Aug 19, 2009 13:06 GMT  ·  By

Twitter's popularity has helped several related services see massive growth along with the microblogging site. URL shorteners have been popping up left and right, with dozens of competing but mostly similar products. Retweeting services have also seen huge growth, especially Tweetmeme, so it's no surprise that others are trying to get in on the game. Competitor ReTweet is about to launch its service, after some “hiccups,” and is gunning for Tweetmeme.

“When retweet.com goes live tomorrow [8/19/09] at around [12pm EST] you will find we are running a competition to entice early adopters of tweetmeme.com to try retweet.com.

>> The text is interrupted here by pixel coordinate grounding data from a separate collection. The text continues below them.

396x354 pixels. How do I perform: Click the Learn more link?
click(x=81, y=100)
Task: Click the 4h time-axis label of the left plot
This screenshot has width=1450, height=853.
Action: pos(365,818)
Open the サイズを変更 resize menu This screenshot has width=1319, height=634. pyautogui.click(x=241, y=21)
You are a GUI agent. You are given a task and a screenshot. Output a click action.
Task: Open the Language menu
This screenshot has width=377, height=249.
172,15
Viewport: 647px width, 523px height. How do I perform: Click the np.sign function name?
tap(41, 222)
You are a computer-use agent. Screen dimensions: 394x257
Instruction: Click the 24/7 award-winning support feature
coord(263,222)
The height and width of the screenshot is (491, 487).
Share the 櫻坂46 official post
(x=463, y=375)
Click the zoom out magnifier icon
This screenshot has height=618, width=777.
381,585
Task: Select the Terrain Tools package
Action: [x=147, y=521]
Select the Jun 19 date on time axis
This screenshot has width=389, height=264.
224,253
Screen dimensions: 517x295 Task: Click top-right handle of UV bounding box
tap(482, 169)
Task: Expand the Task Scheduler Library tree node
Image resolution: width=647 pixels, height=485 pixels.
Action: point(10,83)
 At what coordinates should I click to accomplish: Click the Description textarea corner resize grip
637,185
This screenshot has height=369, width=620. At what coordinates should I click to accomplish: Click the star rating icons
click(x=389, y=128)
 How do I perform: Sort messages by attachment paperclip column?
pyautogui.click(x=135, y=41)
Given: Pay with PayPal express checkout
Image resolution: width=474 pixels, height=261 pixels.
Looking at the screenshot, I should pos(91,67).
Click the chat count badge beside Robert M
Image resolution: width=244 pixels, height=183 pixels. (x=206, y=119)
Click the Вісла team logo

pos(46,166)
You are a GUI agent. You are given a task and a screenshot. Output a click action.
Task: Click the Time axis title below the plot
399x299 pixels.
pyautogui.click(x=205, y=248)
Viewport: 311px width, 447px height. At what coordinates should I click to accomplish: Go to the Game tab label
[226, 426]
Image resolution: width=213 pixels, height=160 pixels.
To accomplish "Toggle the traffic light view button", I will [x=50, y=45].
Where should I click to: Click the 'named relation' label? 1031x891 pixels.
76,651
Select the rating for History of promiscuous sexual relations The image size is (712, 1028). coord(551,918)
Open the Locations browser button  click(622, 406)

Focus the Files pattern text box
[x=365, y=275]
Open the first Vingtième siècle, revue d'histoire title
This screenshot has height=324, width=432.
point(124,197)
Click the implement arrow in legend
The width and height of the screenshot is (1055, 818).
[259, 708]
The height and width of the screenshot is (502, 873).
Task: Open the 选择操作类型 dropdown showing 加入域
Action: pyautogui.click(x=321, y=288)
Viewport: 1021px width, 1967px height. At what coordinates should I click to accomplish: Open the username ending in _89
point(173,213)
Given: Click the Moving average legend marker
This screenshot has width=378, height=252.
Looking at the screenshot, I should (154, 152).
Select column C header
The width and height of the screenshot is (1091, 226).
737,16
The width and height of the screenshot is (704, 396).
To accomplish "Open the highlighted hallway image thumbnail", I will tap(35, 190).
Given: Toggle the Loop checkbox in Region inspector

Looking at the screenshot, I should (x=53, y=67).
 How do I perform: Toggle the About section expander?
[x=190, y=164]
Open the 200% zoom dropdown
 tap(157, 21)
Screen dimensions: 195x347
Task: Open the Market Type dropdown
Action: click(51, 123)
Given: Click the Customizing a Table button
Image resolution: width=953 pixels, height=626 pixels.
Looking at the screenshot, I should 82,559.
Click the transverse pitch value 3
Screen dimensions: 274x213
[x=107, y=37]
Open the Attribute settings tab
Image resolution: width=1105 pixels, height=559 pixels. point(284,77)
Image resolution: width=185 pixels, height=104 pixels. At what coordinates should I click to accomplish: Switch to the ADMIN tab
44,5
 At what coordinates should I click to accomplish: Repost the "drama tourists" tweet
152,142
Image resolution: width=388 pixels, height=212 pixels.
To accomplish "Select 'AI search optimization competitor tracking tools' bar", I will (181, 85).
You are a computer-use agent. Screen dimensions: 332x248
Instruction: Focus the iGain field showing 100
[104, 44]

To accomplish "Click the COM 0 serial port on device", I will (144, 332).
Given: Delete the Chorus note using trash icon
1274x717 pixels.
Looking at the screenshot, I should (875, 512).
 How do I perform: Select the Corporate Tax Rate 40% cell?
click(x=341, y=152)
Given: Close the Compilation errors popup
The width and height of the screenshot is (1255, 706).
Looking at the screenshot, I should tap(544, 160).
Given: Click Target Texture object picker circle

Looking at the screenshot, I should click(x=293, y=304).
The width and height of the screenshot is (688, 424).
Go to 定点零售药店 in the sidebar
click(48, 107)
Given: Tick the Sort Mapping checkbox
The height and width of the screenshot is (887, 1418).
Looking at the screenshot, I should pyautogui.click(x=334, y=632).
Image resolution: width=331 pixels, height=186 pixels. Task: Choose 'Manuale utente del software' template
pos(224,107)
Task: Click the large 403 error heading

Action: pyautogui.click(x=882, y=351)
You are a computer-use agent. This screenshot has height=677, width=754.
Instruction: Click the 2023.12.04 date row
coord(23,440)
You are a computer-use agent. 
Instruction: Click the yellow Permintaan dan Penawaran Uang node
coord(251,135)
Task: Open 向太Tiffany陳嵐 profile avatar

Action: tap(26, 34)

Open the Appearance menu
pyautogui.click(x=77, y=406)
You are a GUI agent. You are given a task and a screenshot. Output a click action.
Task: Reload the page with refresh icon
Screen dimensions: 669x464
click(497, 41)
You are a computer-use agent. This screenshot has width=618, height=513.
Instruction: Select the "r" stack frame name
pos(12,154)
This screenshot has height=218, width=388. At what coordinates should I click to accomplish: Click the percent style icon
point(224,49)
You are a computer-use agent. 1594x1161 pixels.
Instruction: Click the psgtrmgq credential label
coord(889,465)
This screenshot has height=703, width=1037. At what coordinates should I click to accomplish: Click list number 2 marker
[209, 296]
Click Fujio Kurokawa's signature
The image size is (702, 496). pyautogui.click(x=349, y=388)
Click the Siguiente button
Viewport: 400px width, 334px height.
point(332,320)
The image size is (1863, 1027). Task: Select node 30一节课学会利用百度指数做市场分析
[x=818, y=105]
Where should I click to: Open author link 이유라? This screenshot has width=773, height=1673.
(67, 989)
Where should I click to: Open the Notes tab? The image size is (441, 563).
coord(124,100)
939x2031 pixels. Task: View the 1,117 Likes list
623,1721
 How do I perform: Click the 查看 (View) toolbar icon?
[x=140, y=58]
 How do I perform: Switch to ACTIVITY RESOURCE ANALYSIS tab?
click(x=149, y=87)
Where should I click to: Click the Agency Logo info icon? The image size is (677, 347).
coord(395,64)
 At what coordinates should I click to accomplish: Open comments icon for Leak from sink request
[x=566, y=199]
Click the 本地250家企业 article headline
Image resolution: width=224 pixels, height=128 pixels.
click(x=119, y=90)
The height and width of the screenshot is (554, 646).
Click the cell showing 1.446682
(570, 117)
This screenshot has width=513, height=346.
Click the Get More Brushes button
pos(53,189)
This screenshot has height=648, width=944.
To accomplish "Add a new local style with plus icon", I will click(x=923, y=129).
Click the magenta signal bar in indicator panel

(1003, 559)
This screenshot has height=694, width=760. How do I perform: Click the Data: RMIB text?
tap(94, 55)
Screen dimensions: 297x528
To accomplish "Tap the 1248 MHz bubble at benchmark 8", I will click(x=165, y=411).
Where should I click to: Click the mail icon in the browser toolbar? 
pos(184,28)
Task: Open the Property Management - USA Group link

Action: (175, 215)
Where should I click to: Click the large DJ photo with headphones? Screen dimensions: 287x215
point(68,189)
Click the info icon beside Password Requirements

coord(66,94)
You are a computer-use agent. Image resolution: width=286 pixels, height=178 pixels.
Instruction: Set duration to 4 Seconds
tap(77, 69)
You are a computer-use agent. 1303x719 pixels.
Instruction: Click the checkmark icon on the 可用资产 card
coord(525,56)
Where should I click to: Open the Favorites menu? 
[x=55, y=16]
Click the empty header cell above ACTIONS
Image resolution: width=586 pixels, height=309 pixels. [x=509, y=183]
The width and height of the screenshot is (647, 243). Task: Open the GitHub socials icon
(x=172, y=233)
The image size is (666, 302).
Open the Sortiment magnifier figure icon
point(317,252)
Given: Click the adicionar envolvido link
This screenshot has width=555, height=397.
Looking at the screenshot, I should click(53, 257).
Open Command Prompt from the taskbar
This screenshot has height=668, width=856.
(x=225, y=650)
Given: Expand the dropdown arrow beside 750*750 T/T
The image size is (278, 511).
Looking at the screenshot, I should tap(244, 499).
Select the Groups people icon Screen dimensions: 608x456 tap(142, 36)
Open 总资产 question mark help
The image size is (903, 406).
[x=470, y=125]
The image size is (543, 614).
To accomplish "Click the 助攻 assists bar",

The competition page, that will be found here (http://retweet.com/win10k) tomorrow will be announcing our $10,000 reward that will go to one lucky blogger who implements our retweet button, rewarded once we reach 1 million visitors,” Mesiab Labs, ReTweet's parent company, told Mashable in an email.

ReTweet will launch with the same basic features like Tweetmeme. The site will offer a retweet button that can be embedded on sites or blogs to offer users a fast way of sharing a story on Twitter. It will also keep track of the most shared stories and provide some stats on the most popular ones. Nothing revolutionary but it doesn't have to be to get it started.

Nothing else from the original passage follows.